次に、チームは、すべての拡散モデルによって学習された個々のポリシーの重み付けされた組み合わせを実行し、組み合わせたポリシーが個々のポリシーの目的を満たすように出力を繰り返し改良する。

その部分の合計よりも大きい
「このアプローチの利点の1つは、ポリシーを組み合わせて両方の長所を活かすことができること。たとえば、実世界のデータでトレーニングされたポリシーは、より器用さを達成できる可能性があるが、シミュレーションでトレーニングされたポリシーは、より一般化を達成できる可能性がある」(Wang)。

ポリシーは個別に学習されるため、拡散ポリシーを組み合わせて、特定のタスクに対してより良い結果を得ることができる。また、ユーザは、プロセス全体をゼロから開始するのではなく、そのデータセットで追加の拡散ポリシーをトレーニングすることにより、新しいモダリティまたはドメインにデータを追加することもできる。

研究チームは、シミュレーションと、ハンマーを使って釘を叩いたり、ヘラで物体をひっくり返したりするなど、様々なツールタスクを実行する実際のロボットアームでPoCoをテストした。PoCoは、ベースラインの方法と比較して、タスクのパフォーマンスを20%向上させた。

「印象的だったのは、チューニングを終えて視覚化すると、構成された軌跡が、どちらか一方よりもはるかに良く見えることがはっきりとわかることだ」(Wang)。

研究者らは、将来的には、ロボットが1つのツールを手に取り、それを使用し、別のツールに切り替えるという長期的なタスクに、この技術を適用したいと考えている。また、パフォーマンスを向上させるために、より大きなロボットデータセットを組み込みたいと考えている。

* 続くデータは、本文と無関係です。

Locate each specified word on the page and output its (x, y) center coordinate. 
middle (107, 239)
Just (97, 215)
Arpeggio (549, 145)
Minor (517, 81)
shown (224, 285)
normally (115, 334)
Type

「ロボティクスを成功させるには、インターネットデータ、シミュレーションデータ、リアルのロボットデータという3種類のデータが必要だ。それらをどのように効果的に組み合わせるかは、難しい問題だ。PoCoは正しい方向への確かな一歩である」と、NVIDIAのシニアリサーチサイエンティストでAI Agents InitiativeリーダーのJim Fanはコメントしている。同氏は、この作業には関与していない。

この研究は、アマゾン、シンガポール国防科学技術庁、米国国立科学財団、トヨタ研究所から一部資金提供を受けている。